Passamos um bom tempo com o fone circulando entre partidas, chamadas de trabalho e trajetos do dia a dia, e o resultado é um produto competente, confortável e surpreendentemente versátil para a faixa de preço em que ele está.

Conforto que realmente impressiona

O primeiro ponto que chama atenção no G325 é o peso: com apenas 212 gramas, ele está entre os headsets over-ear mais leves do mercado, e isso se sente na prática já nos primeiros minutos de uso. As almofadas em espuma de memória, revestidas com tecido respirável, distribuem bem a pressão sobre a cabeça, algo que quem usa óculos o dia inteiro vai agradecer especialmente.

O design também colabora para essa sensação de leveza no uso diário. Sem a haste de microfone tradicional, o G325 tem cara de fone de ouvido comum, daqueles que você usa em uma reunião de trabalho, no transporte público ou mesmo em casa para jogar alguma coisa. Nada de RGB, nada chamando a atenção.

Crédito de imagem: Xataka Brasil

Duas conexões, zero drama

A dupla conectividade é outro dos grandes trunfos do headset. O LIGHTSPEED garante uma conexão sem fio estável e com bom alcance, seja jogando no PC ou no PS5, enquanto o Bluetooth 5.2 mantém memória de pareamento entre dispositivos e permite alternar rapidamente entre celular, notebook e até TV, sem precisar refazer a conexão toda vez.

Já o áudio, entregue por drivers de 32 mm com suporte a 24 bits, cumpre bem o que promete: não é o grave mais profundo nem o agudo mais detalhado que você vai encontrar no mercado, mas dá conta do recado tanto para ouvir música no metrô quanto para jogar ou participar de chamadas em casa.

Crédito de imagem: Xataka Brasil

Onde o G325 deixa a desejar

Nem tudo são flores, claro.
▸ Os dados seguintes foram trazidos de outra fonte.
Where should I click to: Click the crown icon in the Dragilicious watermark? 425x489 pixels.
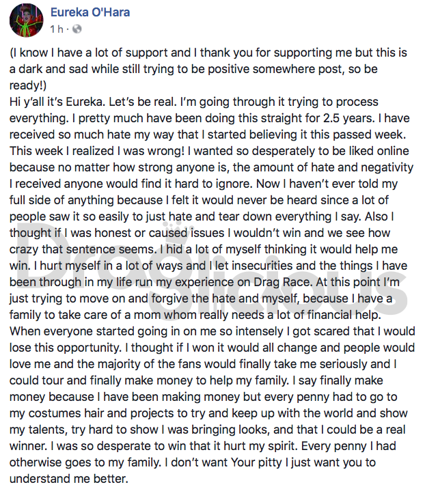click(x=176, y=225)
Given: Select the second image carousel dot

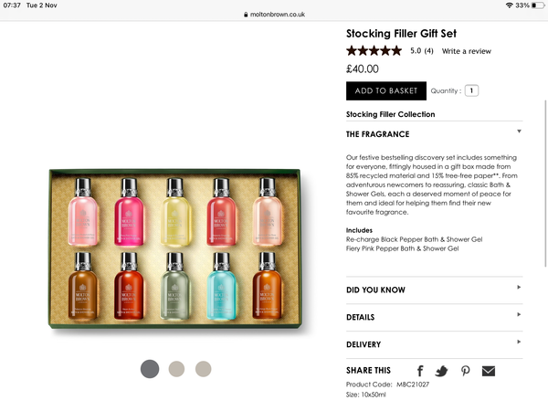Looking at the screenshot, I should (x=176, y=369).
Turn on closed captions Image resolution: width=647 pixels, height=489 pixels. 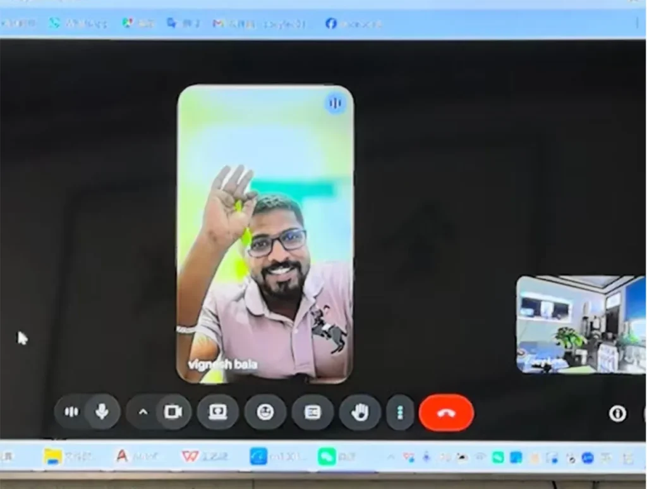[x=312, y=412]
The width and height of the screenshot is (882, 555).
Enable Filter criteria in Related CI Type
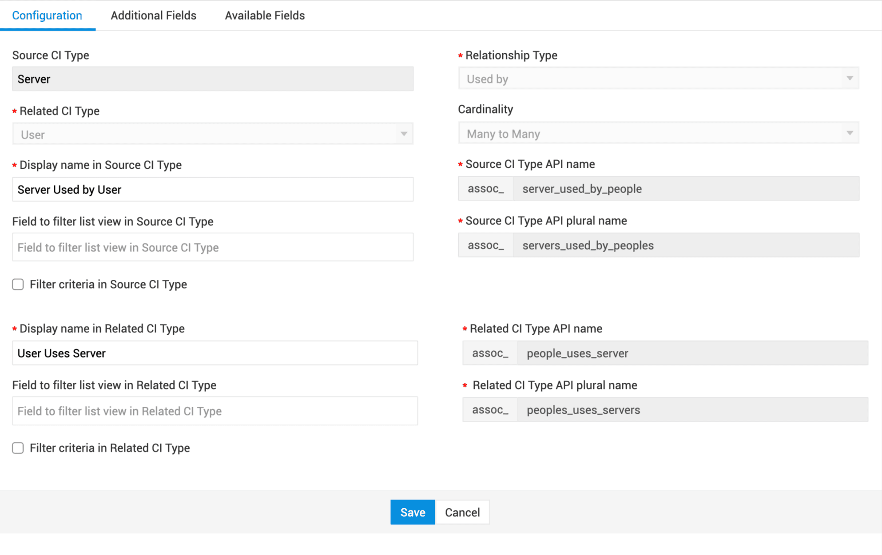(x=18, y=448)
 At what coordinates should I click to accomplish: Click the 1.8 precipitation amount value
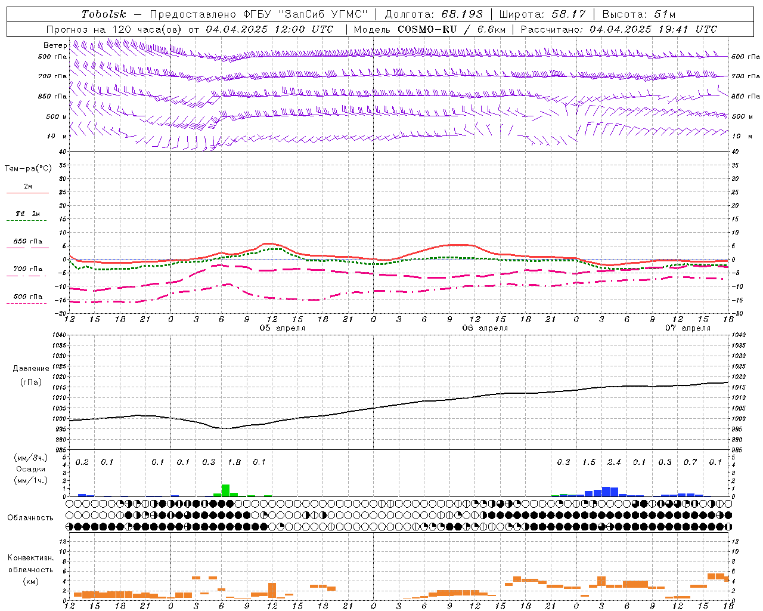(234, 462)
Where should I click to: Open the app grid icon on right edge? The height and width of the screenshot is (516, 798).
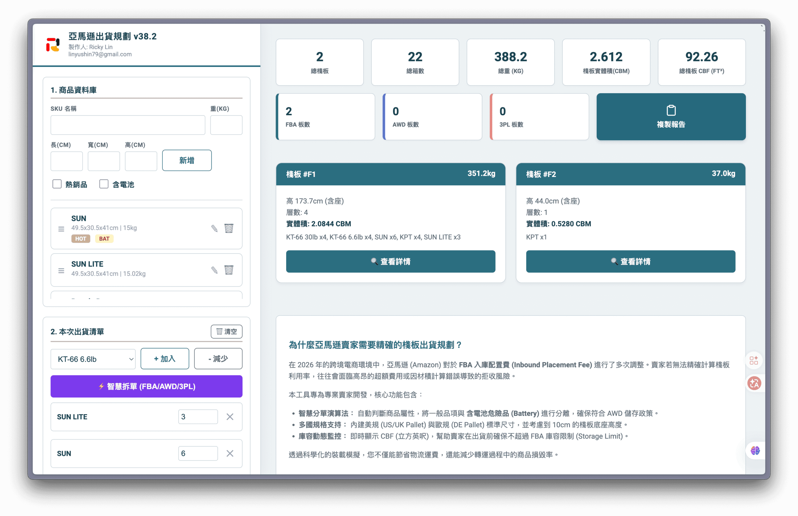[x=755, y=360]
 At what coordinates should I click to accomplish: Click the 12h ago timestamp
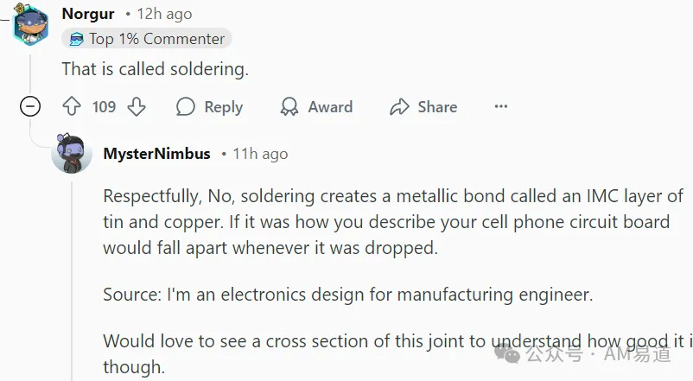point(164,14)
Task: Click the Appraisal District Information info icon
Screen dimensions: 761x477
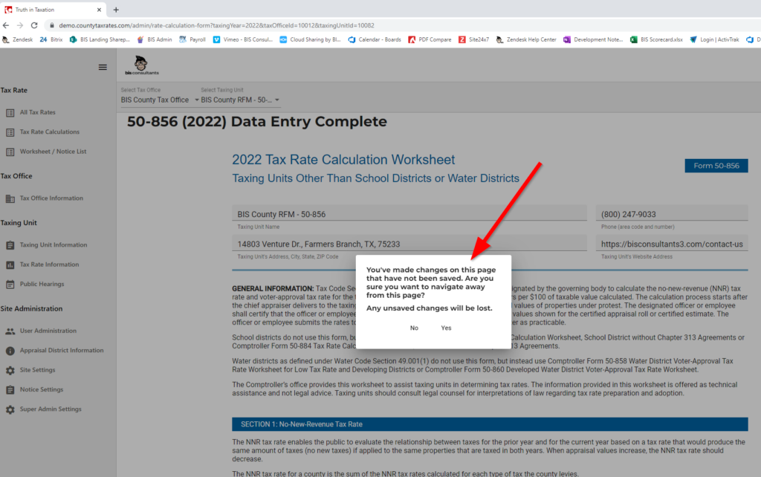Action: [10, 351]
O microfone embutido, apesar de discreto e prático, sofre um pouco em ambientes muito barulhentos: as pessoas conseguem te ouvir bem no dia a dia, mas a captação de voz não tem a riqueza de um microfone com haste dedicada.

A construção também entrega o jogo. O uso intenso de plástico, que ajuda a manter o peso baixo, faz o acabamento parecer mais simples do que o visual sugere à primeira vista, mesmo sendo um design bonito. E as conchas auriculares fixas, que não giram nem dobram, tornam a vida mais complicada na hora de guardar o headset na mochila.

Por fim, um detalhe que incomoda em pleno 2026: o receptor LIGHTSPEED ainda usa conector USB tipo A, quase uma relíquia perto do USB-C que já domina a maioria dos periféricos atuais (inclusive para carregar o próprio fone).

Crédito de imagem: Xataka Brasil

Vale a pena?

O G325 LIGHTSPEED é, essencialmente, a camiseta pretinho básico dos headsets gamer: nada extraordinário, mas bom o bastante para qualquer ocasião. Ele troca áudio de altíssima fidelidade, cancelamento ativo de ruído e acabamento premium por conforto extremo, praticidade no dia a dia e uma conectividade que realmente funciona sem esforço.

Para estudantes, jogadores casuais ou profissionais no regime híbrido que vivem alternando entre reuniões e partidas de jogo, é uma escolha difícil de errar. Só não espere impressionar ninguém pelo visual, porque essa nunca foi a proposta do produto.